Why Spark replaced MapReduce for big data in Apache Spark - Performance Analysis
We want to understand how the time to process big data changes with the size of data in Spark versus MapReduce.
Which system handles growing data faster and why?
Analyze the time complexity of this simplified Spark code compared to MapReduce.
val data = spark.read.textFile("bigdata.txt")
val words = data.rdd.flatMap(line => line.split(" ")).toDF("value")
val wordCounts = words.groupBy("value").count()
wordCounts.show()
This code reads big data, splits lines into words, groups by word, and counts occurrences.
Look at the main repeated steps:
- Primary operation: Splitting lines and grouping words to count.

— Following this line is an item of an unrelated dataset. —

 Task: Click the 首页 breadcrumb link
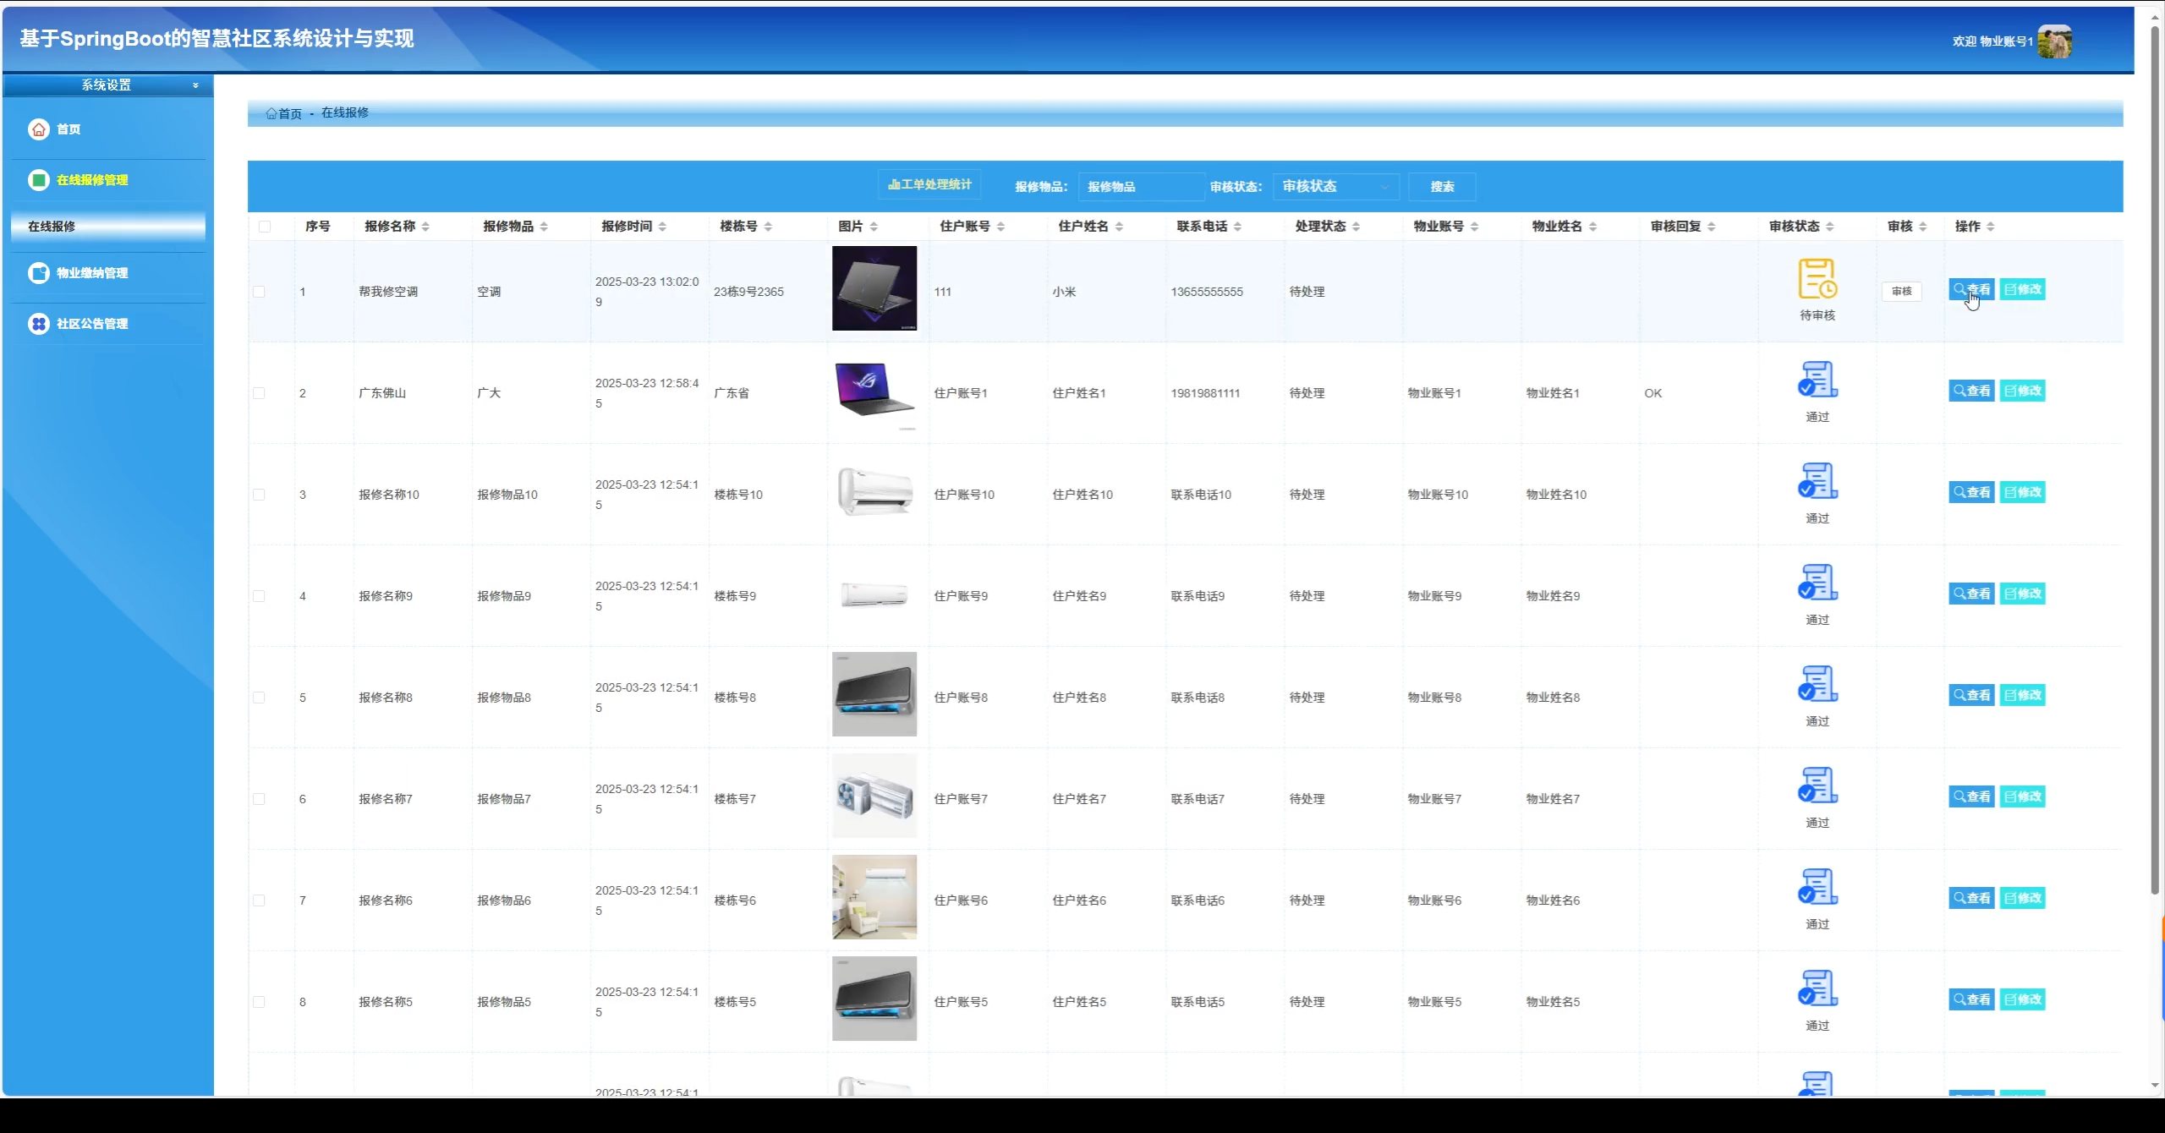[x=289, y=113]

- How many times: Once per data item (line or word), repeated over all data.
As data size grows, the number of words to process grows roughly the same.

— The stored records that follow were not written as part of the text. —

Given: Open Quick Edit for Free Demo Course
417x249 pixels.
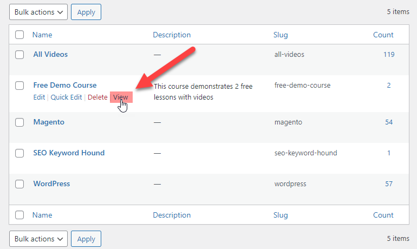Looking at the screenshot, I should (66, 97).
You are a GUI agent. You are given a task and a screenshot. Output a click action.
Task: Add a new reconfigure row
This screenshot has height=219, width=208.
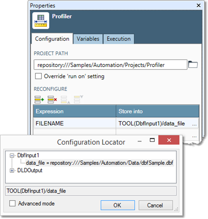39,99
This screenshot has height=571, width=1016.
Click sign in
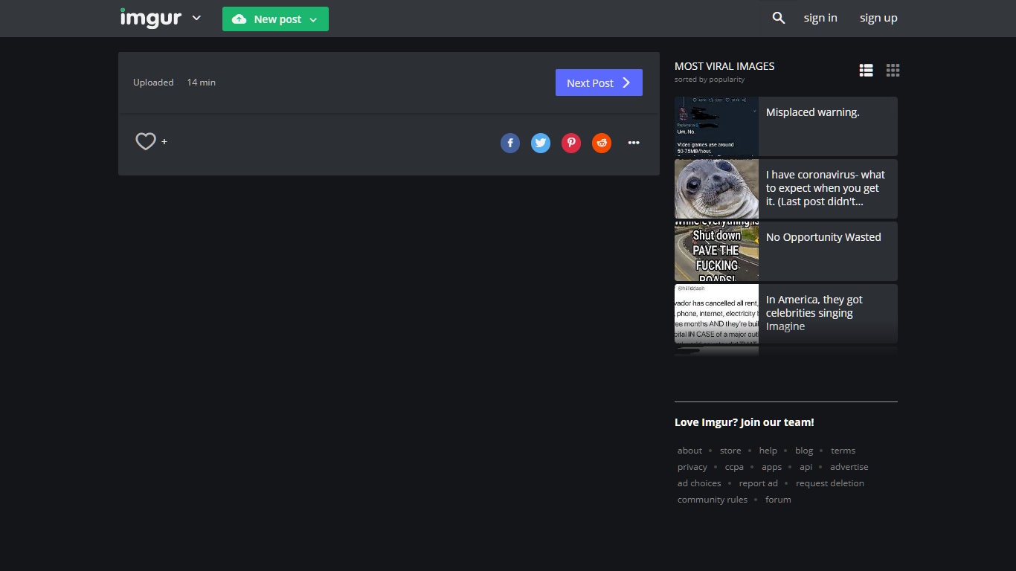(x=820, y=18)
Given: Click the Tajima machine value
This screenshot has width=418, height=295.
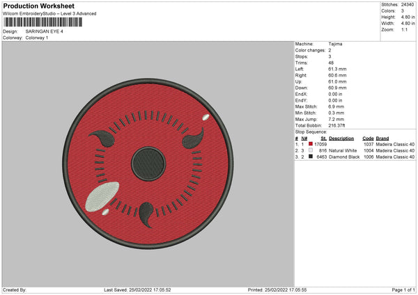Looking at the screenshot, I should (x=335, y=44).
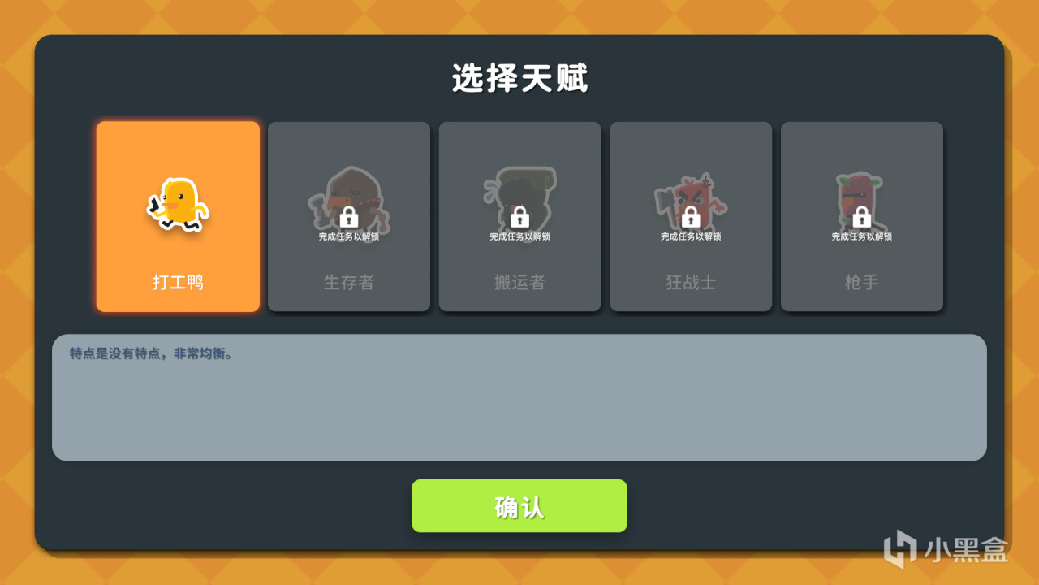Image resolution: width=1039 pixels, height=585 pixels.
Task: Click 完成任务以解锁 text under 搬运者 lock
Action: 520,237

| Input Size (n) | Approx. Operations |
|---|---|
| 10 | About 10 lines split and grouped |
| 100 | About 100 lines split and grouped |
| 1000 | About 1000 lines split and grouped |
Pattern observation: Operations grow roughly linearly with input size.
Time Complexity: O(n)
This means the time to process data grows directly with the amount of data.
[X] Wrong: "MapReduce and Spark have the same speed because they do the same steps."

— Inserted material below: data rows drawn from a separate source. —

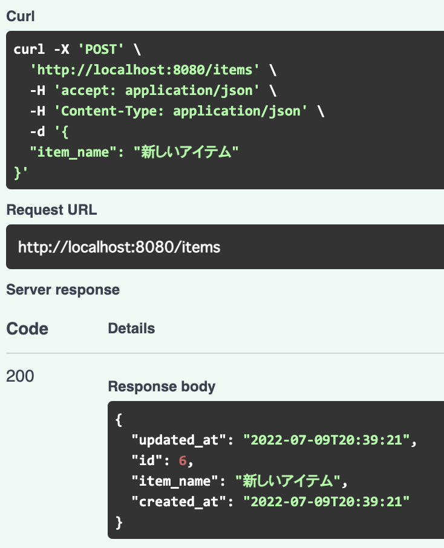
Task: Click the id value 6 in response
Action: (183, 461)
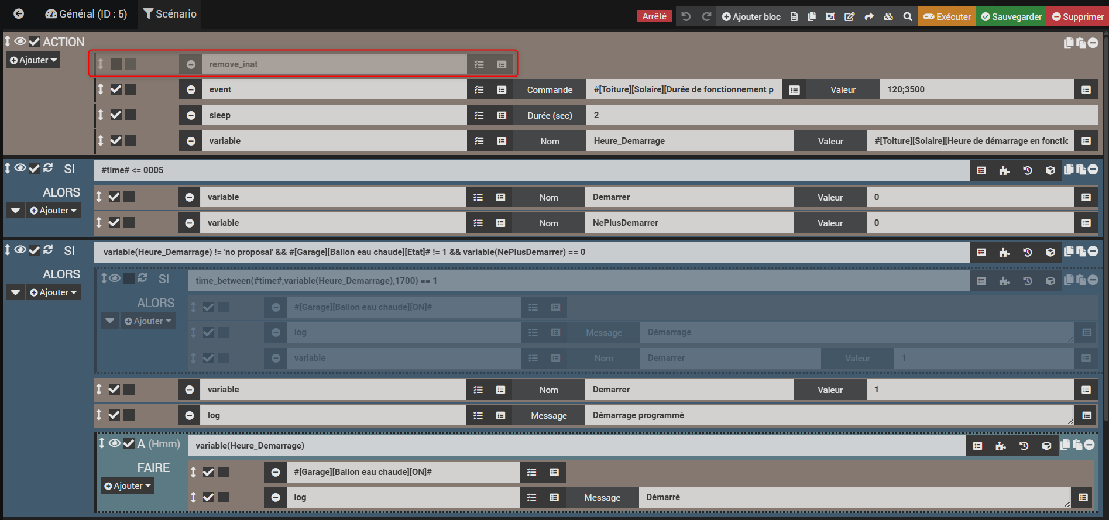Hide the ACTION block with the eye icon
The image size is (1109, 520).
[x=20, y=42]
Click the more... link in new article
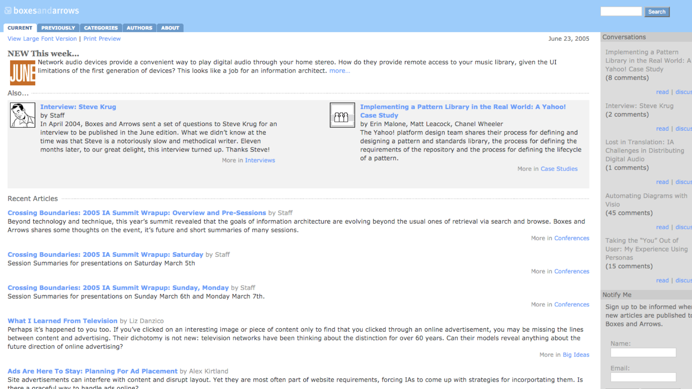The image size is (692, 389). tap(339, 70)
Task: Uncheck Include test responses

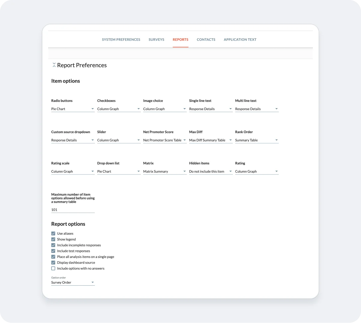Action: point(53,251)
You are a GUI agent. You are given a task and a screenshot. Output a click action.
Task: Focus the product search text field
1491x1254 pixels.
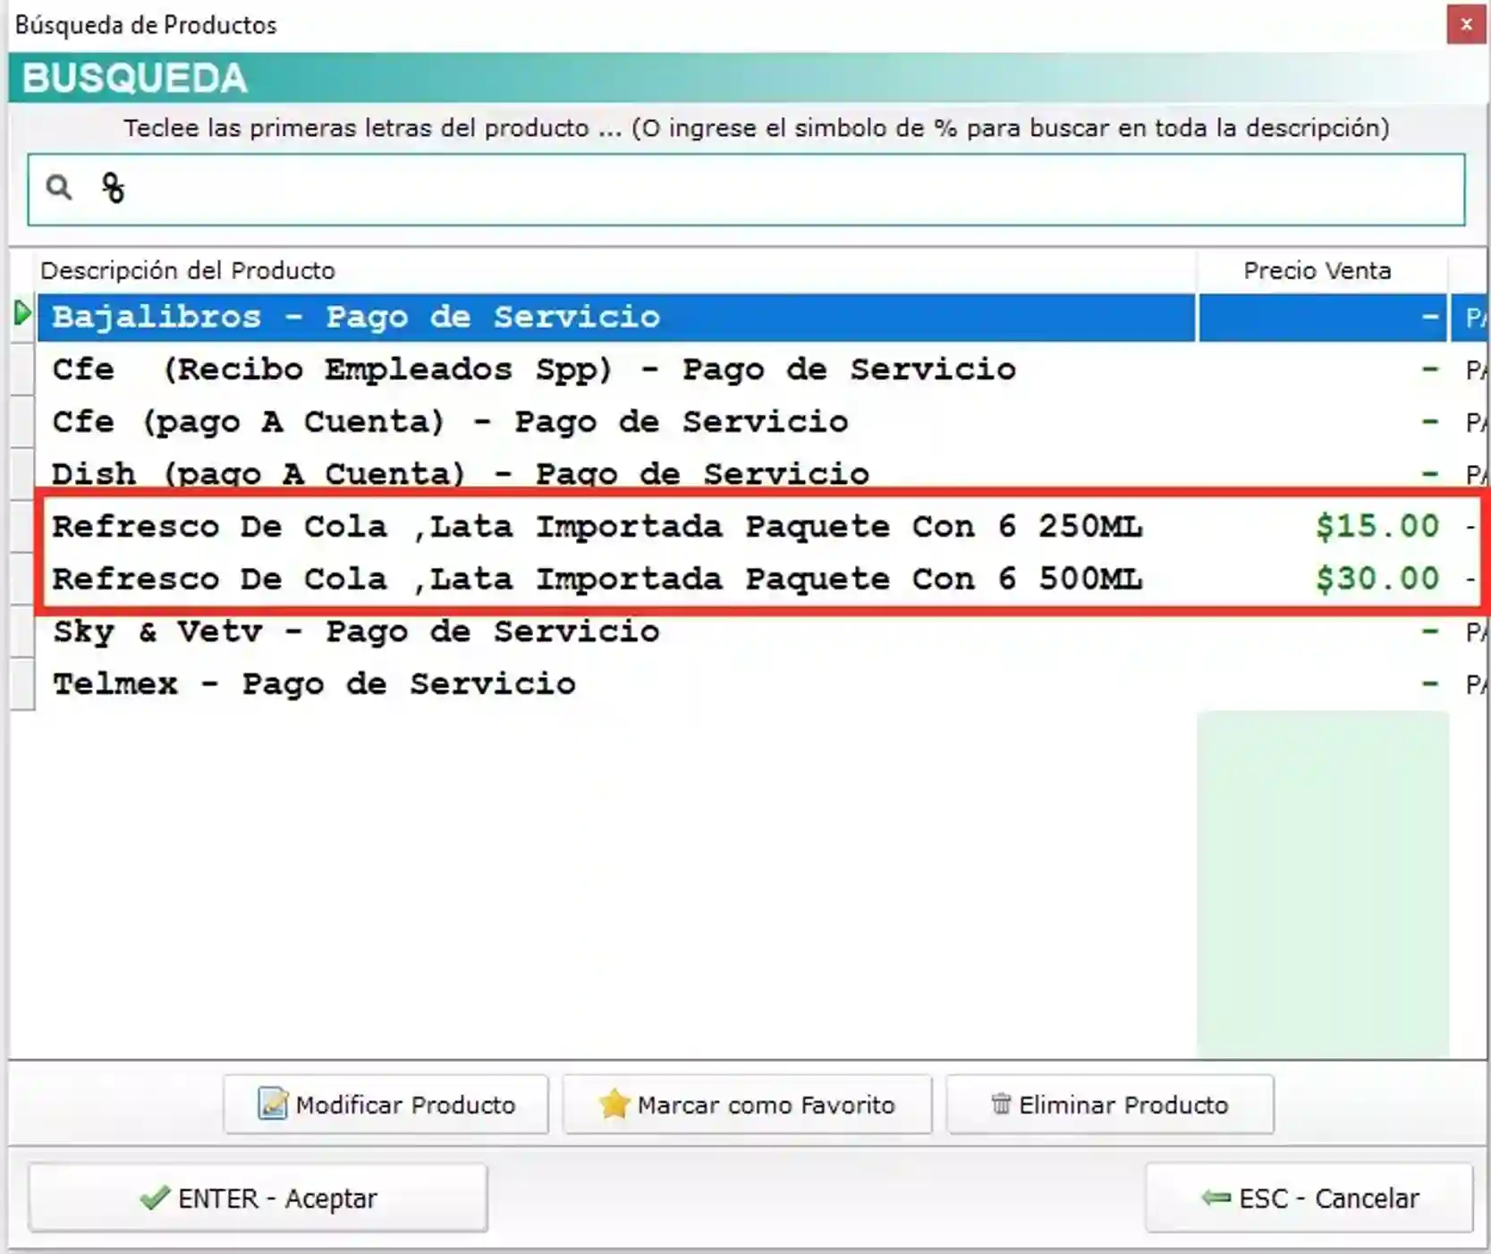pyautogui.click(x=746, y=190)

[OK] Correct: Spark keeps data in memory between steps, so it avoids repeated slow disk reads that MapReduce does, making it faster as data grows.
Understanding how Spark improves time complexity helps you explain why it is preferred for big data tasks, showing your grasp of efficient data processing.
"What if Spark did not keep data in memory and wrote to disk after every step? How would the time complexity change?"